* Exercise
From the line with "Uncheck Only in this workspace checkbox" through the final line below, restate each line word for word and return nothing else.

* Material for this task
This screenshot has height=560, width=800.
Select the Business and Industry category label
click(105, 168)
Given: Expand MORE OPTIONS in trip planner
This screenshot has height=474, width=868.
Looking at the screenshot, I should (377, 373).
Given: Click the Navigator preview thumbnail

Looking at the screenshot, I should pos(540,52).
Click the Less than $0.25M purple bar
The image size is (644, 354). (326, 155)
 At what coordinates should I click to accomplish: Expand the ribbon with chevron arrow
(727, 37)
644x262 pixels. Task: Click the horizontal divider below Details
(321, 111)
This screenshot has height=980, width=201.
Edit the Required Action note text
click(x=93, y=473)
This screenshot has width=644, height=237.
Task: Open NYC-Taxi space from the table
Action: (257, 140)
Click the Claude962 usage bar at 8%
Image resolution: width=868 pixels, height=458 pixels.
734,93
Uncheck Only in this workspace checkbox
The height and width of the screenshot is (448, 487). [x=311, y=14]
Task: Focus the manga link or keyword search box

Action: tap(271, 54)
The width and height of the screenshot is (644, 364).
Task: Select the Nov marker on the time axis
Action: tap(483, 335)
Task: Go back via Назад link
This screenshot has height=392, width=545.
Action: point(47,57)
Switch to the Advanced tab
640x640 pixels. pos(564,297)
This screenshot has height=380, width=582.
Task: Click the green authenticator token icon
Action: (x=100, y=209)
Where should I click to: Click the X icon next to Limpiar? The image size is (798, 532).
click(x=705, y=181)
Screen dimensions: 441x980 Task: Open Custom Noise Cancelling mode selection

* Exercise output
Uncheck Only in this workspace checkbox
The height and width of the screenshot is (448, 487). [x=311, y=14]
Task: Focus the manga link or keyword search box

Action: tap(271, 54)
The width and height of the screenshot is (644, 364).
Task: Select the Nov marker on the time axis
Action: tap(483, 335)
Task: Go back via Назад link
This screenshot has height=392, width=545.
Action: point(47,57)
Switch to the Advanced tab
640x640 pixels. pos(564,297)
This screenshot has height=380, width=582.
Task: Click the green authenticator token icon
Action: (x=100, y=209)
Where should I click to: Click the X icon next to Limpiar? The image size is (798, 532).
click(x=705, y=181)
Screen dimensions: 441x980 Task: Open Custom Noise Cancelling mode selection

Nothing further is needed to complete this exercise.